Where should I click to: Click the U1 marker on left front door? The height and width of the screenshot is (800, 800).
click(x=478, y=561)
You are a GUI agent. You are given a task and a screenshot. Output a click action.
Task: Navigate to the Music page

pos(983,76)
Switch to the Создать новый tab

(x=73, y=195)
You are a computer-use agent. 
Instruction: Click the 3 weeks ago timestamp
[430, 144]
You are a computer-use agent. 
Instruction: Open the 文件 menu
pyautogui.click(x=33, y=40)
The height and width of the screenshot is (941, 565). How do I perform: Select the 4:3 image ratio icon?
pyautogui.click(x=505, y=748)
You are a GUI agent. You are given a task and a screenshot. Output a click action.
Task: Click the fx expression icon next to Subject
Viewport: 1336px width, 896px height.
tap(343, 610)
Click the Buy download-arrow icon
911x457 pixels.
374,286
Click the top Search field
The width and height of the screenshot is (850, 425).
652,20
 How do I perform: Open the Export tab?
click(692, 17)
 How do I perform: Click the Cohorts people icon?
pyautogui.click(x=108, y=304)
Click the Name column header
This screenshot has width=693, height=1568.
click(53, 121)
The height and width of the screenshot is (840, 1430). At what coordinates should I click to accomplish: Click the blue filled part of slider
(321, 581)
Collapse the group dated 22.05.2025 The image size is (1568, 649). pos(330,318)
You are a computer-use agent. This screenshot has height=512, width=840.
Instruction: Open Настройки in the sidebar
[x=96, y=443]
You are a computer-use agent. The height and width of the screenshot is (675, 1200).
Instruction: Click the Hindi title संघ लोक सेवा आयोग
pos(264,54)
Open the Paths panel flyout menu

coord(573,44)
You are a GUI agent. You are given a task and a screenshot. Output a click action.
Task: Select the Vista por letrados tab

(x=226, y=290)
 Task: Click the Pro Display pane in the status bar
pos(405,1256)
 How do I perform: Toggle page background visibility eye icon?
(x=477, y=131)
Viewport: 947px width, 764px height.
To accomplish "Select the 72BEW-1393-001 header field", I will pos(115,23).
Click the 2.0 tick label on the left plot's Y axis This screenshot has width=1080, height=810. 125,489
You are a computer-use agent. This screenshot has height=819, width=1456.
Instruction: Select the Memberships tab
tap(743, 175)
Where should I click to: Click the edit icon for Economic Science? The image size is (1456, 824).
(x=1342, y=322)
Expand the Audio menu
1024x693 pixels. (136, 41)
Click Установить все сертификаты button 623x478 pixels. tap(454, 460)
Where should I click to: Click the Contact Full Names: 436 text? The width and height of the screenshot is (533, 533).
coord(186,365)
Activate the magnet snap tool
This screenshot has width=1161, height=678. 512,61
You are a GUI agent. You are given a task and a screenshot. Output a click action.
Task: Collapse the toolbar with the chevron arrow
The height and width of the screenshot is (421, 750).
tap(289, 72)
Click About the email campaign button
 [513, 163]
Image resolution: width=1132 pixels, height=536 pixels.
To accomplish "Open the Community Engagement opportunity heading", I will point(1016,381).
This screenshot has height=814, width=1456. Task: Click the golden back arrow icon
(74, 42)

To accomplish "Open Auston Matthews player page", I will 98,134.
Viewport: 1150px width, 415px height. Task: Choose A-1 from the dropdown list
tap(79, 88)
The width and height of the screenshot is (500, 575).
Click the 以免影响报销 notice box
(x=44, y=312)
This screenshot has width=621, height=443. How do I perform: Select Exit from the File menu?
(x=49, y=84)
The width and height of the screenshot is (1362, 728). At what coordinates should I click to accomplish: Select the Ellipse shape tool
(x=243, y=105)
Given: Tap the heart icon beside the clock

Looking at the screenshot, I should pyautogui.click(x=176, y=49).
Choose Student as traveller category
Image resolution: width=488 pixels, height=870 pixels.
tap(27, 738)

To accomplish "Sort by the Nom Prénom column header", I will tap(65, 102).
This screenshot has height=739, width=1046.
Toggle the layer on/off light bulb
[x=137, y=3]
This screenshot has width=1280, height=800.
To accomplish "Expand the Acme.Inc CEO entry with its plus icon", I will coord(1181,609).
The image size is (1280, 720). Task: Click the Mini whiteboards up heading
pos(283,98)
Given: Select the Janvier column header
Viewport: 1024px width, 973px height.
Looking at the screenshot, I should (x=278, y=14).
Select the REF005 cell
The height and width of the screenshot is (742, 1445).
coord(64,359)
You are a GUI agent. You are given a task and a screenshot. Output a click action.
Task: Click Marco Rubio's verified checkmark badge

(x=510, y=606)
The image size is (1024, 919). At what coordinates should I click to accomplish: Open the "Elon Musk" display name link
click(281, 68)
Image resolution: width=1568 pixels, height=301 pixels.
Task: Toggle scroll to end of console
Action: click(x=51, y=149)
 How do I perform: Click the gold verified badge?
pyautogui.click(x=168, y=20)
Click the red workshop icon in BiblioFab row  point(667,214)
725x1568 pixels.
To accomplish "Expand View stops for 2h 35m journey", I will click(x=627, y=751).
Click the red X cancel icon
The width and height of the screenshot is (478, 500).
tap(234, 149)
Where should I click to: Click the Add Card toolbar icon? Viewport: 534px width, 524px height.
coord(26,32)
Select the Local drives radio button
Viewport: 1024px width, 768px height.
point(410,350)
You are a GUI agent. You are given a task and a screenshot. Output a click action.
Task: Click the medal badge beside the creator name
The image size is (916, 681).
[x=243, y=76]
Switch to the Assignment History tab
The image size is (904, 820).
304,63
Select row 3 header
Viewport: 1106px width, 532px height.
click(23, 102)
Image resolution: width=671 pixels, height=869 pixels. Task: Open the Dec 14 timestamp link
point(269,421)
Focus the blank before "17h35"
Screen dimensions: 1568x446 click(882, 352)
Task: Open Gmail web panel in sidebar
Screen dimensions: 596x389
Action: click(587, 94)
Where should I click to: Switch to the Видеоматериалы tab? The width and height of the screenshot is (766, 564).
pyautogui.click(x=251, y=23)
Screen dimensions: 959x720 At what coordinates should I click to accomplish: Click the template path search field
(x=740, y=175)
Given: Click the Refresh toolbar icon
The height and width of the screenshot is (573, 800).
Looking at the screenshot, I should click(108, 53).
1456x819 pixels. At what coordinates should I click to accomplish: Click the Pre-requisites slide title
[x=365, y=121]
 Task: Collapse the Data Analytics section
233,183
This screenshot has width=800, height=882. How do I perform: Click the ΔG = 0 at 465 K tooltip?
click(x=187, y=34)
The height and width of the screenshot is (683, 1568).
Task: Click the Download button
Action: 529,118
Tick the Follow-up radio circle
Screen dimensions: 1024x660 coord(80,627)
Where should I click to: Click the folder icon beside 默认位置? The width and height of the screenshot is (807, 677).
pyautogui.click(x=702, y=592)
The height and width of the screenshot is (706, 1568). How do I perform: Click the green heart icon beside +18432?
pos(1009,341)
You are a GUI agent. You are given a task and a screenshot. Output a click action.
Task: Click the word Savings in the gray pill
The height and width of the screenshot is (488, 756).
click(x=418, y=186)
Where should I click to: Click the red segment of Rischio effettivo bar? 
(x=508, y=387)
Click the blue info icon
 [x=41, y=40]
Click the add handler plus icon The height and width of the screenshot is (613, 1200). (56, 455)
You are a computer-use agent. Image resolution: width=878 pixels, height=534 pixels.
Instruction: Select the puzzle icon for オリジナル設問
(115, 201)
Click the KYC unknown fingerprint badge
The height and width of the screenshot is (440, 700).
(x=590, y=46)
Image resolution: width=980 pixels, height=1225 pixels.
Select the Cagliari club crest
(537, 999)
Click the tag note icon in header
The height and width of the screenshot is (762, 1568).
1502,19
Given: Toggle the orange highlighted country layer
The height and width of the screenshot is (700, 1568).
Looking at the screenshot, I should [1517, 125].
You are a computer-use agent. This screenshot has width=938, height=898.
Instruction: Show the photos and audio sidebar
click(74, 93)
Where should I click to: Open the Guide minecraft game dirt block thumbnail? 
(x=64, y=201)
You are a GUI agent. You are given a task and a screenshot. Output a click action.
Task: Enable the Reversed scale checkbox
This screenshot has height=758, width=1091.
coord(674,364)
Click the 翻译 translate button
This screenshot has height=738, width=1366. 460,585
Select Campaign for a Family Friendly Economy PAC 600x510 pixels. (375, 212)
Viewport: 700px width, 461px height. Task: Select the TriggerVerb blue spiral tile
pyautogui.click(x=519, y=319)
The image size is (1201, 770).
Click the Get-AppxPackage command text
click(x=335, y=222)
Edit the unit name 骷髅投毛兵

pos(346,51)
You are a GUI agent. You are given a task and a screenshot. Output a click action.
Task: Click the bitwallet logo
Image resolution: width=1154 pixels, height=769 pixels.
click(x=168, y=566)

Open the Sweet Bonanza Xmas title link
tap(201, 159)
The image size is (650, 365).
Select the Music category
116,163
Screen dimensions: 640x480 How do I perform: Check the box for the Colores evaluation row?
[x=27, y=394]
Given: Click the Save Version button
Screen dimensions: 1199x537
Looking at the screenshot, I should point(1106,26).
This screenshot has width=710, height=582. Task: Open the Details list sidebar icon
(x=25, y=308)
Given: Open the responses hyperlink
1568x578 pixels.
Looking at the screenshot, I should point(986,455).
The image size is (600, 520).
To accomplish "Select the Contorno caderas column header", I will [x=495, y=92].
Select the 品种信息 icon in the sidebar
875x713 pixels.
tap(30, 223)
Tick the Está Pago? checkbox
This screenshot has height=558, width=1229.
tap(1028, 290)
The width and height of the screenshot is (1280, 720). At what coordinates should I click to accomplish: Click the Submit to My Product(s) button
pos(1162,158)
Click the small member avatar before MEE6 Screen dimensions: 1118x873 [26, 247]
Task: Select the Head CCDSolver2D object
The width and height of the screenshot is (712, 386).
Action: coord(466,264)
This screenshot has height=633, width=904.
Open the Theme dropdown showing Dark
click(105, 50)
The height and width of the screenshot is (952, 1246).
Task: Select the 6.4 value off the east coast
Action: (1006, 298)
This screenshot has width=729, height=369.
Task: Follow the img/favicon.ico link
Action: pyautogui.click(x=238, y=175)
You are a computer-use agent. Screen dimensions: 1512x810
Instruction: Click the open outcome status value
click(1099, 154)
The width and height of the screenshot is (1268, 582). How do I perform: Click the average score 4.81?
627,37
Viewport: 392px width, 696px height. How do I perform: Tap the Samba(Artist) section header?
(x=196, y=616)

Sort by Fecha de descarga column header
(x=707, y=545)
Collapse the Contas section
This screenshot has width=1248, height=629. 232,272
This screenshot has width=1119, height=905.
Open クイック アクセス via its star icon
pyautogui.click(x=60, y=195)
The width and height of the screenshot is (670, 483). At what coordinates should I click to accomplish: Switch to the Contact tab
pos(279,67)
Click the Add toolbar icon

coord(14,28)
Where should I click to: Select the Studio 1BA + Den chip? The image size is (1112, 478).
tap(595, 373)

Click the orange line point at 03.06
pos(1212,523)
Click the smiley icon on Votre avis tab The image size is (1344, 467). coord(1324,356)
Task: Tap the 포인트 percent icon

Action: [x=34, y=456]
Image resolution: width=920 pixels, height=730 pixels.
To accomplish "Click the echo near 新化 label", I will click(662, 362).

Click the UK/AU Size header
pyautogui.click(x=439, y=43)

## WHAT IS BEING ASKED:
In the listing above, find the line with "The width and height of the screenshot is (712, 386)." and the line with "This screenshot has height=633, width=904.", then print exactly those two lines and every line between them, and nothing more.

## EXERCISE OUTPUT:
The width and height of the screenshot is (712, 386).
Action: coord(466,264)
This screenshot has height=633, width=904.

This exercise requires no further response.